The program is governed by Safe Harbor provisions for good-faith research. The HackerOne page defines the applicable Coordinated Vulnerability Disclosure Policy and Safe Harbor terms.
In the event of conflict, the HackerOne policy supersedes all other documentation.
Reported vulnerabilities are assigned a severity classification that determines handling priority and disclosure timing.
| Level | Description | Examples |
|---|---|---|
| Critical | Permanent and irrecoverable loss of fund | Direct fund loss, unauthorized and unlimited token minting, irreversible theft of fund. |
| High | Severe impact affecting many nodes or users; often remotely exploitable. | Remote crash or chain halt vulnerabilities. |
| Medium | Limited or conditional impact; exploitation may require specific conditions. | Node halt requiring elevated permissions. |
| Low | Minor impact or impractical exploitation scenarios. | Slow block propagation, limited denial-of-service. |
These classifications follow industry standards and inform response urgency and disclosure policy. Additional details are available in the Classification Matrix.
Cosmos Labs follows a silent patch model for most security vulnerabilities. Issues are addressed privately and remediated prior to public disclosure.
This approach aligns with practices used by other major protocols, such as Ethereum's Geth (see https://geth.ethereum.org/docs/developers/geth-developer/disclosures), Bitcoin Core (see https://bitcoincore.org/en/security-advisories/), and Zcash (see https://z.cash/technology/security-advisories/).
Premature disclosure can place unpatched networks at risk. Silent remediation allows operators time to upgrade before vulnerability details become public.
Vulnerabilities classified as Critical are handled on a case-by-case basis. When an issue presents an immediate or network-wide risk, Cosmos Labs may initiate emergency mitigations, private fix distribution, or coordinated upgrades before any public disclosure occurs.

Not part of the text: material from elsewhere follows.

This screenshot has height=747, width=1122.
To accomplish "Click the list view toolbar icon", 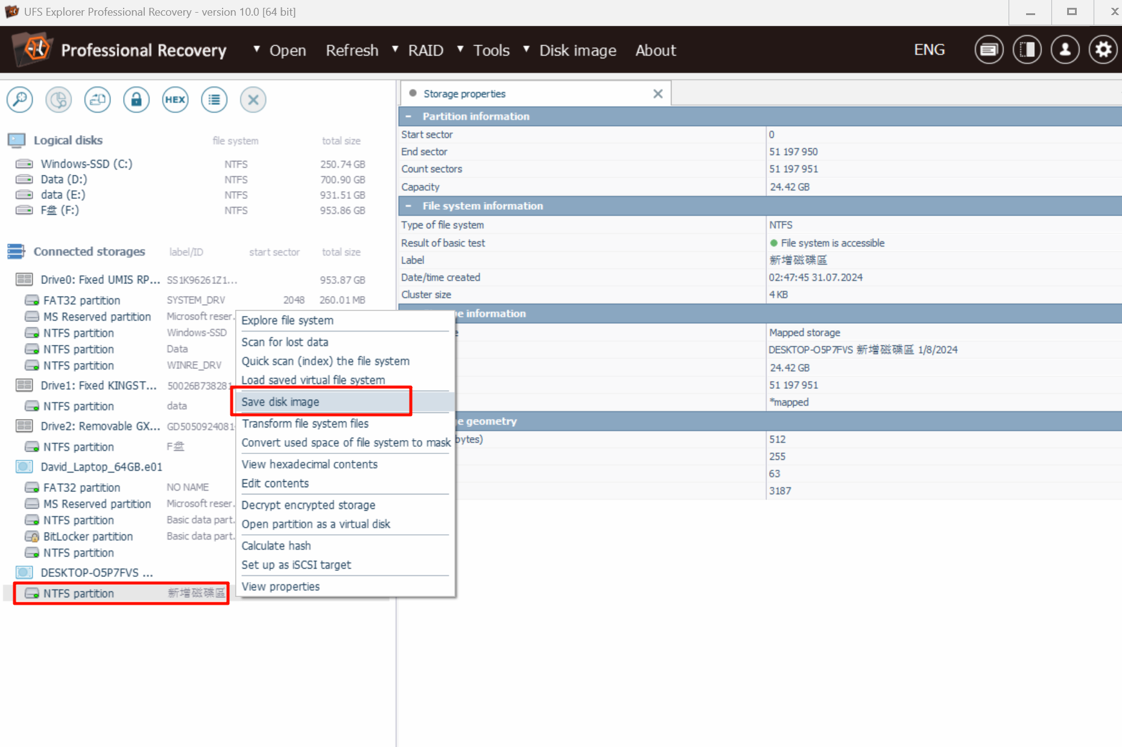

If Cosmos Labs determines that a vulnerability with network-wide impact (such as a chain halt or consensus failure) is already being actively exploited, or that attacker awareness is confirmed prior to a scheduled release, the issue is escalated and handled as Critical for response and disclosure purposes, regardless of its original classification.

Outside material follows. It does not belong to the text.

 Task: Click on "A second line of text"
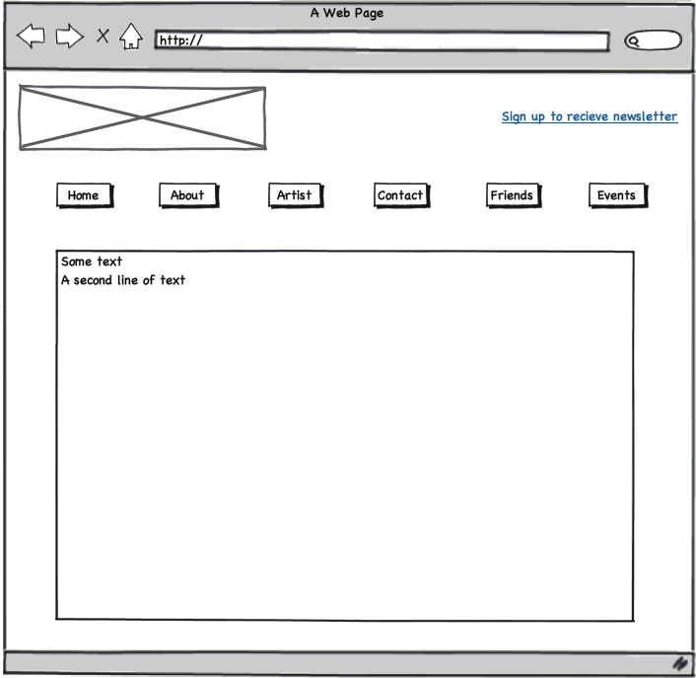click(x=123, y=280)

- Fixes are delivered through patch or minor releases.
- Release notes may omit explicit references to security implications.
- Validators and node operators may be notified privately to upgrade.
- For critical vulnerabilities, fixes may be distributed privately to key operators or require emergency network upgrades.
| Severity | Disclosure Timing | Details |
|---|---|---|
| Low / Medium | Approximately four weeks after public release of the fix | Full advisory published with impact and remediation details. |
| High | After the affected version reaches End-of-Life (EOL) (~1 year typical) | Disclosure delayed to reduce exploitation risk. |
| Critical | Case-by-case (At minimum after EOL) | Disclosure only when deemed safe; details may be limited or withheld. |
After expiration of the disclosure embargo, Cosmos Labs publishes a Security Advisory (via GitHub advisories or official blog posts) containing:
- Vulnerability description
- Affected versions
- Severity classification
- Remediation guidance
- Reporter attribution (unless anonymity is requested)
All advisories remain publicly available. This delayed disclosure model balances ecosystem safety with long-term transparency.
Cosmos Labs acknowledges and appreciates the contributions of security researchers, auditors, and white-hat hackers who strengthen the Cosmos ecosystem.